Void pointers, isolated identifiers & more

Question

I don't know how to categorize this question precisely, so I'll just explain:

I was googling some stuff for an assignment, and I found what I was looking for, but among the results I checked, I found this one question where I saw so many things I didn't know of/understand: C++ Lambda capture private class member

//...
    bool dump_dvars()
    {
        fstream& refvar{ output_file };

        for_each(_array_start, _array_start + *_array_size,
            [&refvar](const void* dvar) -> void
        {
            //work with output_file
        });

        return true;
    }

private:
    void** _array_start;
    unsigned int* _array_size;
    fstream output_file;
};

I don't know what the specific names of each combination are, but I'd like to know what these do:

• fstream& refvar{ output_file };
• [&refvar]
• (const void* dvar)
• -> void
• void**
• unsigned int*

The ones concerning void; I was under the impression that void pointers should be avoided(oh hey, a pun :P), because I read things like the reply to this: List of pointers to different types of objects "Only use a void as a last and very,very dangerous solution."

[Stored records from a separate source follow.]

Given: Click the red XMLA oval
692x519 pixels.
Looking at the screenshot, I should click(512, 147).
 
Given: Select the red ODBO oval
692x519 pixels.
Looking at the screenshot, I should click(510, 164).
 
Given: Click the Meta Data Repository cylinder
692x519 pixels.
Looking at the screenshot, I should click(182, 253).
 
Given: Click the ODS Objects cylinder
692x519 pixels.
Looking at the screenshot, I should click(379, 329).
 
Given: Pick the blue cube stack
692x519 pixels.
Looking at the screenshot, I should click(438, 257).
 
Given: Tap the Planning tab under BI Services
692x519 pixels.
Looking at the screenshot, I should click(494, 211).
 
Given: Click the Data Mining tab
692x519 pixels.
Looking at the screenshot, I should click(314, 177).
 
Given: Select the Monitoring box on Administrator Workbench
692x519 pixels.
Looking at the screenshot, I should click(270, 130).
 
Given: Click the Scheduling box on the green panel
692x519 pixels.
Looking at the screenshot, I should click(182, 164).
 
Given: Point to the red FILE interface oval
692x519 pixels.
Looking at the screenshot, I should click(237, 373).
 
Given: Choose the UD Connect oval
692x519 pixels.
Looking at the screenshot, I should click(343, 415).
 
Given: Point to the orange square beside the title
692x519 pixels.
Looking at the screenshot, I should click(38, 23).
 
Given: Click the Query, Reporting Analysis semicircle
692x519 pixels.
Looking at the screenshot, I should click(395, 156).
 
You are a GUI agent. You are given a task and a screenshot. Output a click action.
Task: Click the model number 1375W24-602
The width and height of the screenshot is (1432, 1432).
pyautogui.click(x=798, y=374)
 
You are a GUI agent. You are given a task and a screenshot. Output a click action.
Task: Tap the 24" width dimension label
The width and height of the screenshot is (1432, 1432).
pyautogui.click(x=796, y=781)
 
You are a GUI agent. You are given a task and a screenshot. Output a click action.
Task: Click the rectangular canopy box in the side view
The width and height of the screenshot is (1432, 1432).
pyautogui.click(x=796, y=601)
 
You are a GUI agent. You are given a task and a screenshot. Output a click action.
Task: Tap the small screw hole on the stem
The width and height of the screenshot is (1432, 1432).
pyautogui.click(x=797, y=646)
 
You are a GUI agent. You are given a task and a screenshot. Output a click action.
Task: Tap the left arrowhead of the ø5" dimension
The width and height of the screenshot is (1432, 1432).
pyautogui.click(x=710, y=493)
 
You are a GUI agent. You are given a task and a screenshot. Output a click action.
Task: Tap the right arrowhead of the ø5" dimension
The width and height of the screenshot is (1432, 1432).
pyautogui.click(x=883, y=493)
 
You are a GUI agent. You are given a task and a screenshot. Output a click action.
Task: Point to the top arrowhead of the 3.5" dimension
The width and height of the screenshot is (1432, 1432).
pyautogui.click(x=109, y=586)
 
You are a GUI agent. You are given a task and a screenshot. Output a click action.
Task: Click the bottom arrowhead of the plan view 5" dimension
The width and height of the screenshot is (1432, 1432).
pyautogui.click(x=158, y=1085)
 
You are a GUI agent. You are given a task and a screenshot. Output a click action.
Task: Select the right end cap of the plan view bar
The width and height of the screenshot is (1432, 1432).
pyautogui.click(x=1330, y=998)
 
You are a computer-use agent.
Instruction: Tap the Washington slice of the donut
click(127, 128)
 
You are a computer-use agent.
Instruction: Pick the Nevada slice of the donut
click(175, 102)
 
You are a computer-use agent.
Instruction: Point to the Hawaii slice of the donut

So what's the use of having a pointer of type void, and a pointer-to-pointer of type void, and accessing the type "void" with lambda?? What does that even do? It's not a variable to fetch stored data from it, what is it accessing? And what would "output_file" do when it isn't assigned a type nor is it stored(so I guess it doesn't return anything, and it isn't returned so it doesn't look like a function), it doesn't have brackets so it doesn't need parameters - it's just an identifier standing there, what does it do? And what does it matter if your int-pointer is unsigned? Aren't all ints like a base class almost(I know int isn't a class) so you can point to another integer with any kind of int? All signed and unsigned integers have the same size when pointing to where in the memory it should be stored i.e. what address, it's just a question of what "direction" or value it will/can hold there.

EDIT:

Attempting to narrow the question down: How does accessing the type "void" work, and what does [&refvar] do?

Answer 1

fstream& refvar{ output_file };

Declares a local variable of type "reference to an fstream" and initializes it with a reference to the output_file member.

[&refvar]

Capture refvar for the lambda. In other words, the lambda stores a reference to refvar that can be accessed within the lambda body.

(const void* dvar)

The lambda argument list. This lambda can be called with a const void pointer (named dvar).

-> void

The lambda return type (void). Note that this "trailing return type" version is also possible for normal functions, but rarely used there.

The last ones are obvious pointer types.

As for "what do you do with the void pointer": Dereferencing the void pointer in C++

Answer 2

Although Max Langhof's answer is satisfactory, I want to explain this to myself for future use(and maybe someone else might find this explanation even more straightforward or useful):

1. fstream& refvar{ output_file };
2. [&refvar]
3. (const void* dvar)
4. -> void
5. void**
6. unsigned int*

Answers:

1. This actually returns the member variable "output_file" strangely enough(NOTE: if in doubt, try this in a small class).
2. This is part of a "lambda function", which is like a callback function in javascript. [&refvar] takes "refvar" from outside of the lambda function and gives a reference to it to be used inside of the lambda function, solves scope trouble.
3. A void-pointer can point to any kind of object(like Java's Object-type), but if you want it dereferenced, it can't do that, unless you type-cast it first to the desired type, and then dereference it. I still don't know why it was called dangerous though. Might have been that one-in-a-million situation where you have to.
4. -> void is the return type of the lambda function, the -> is just how it's written, nothing to do with accessing a member.
5. void** is, obviously, a void ptr-to-ptr, can be used the same way void* can be used, don't know if you have to type-cast it twice(once for each dereferencing, but try it out and see).
6. I'm not entirely sure why the array size pointer was unsigned, but if the array wants a larger size(quantities can only be positive or 0, so makes sense to have a positive limit as big as it can get) then it can get it, and maybe a signed pointer can't point to an unsigned pointer.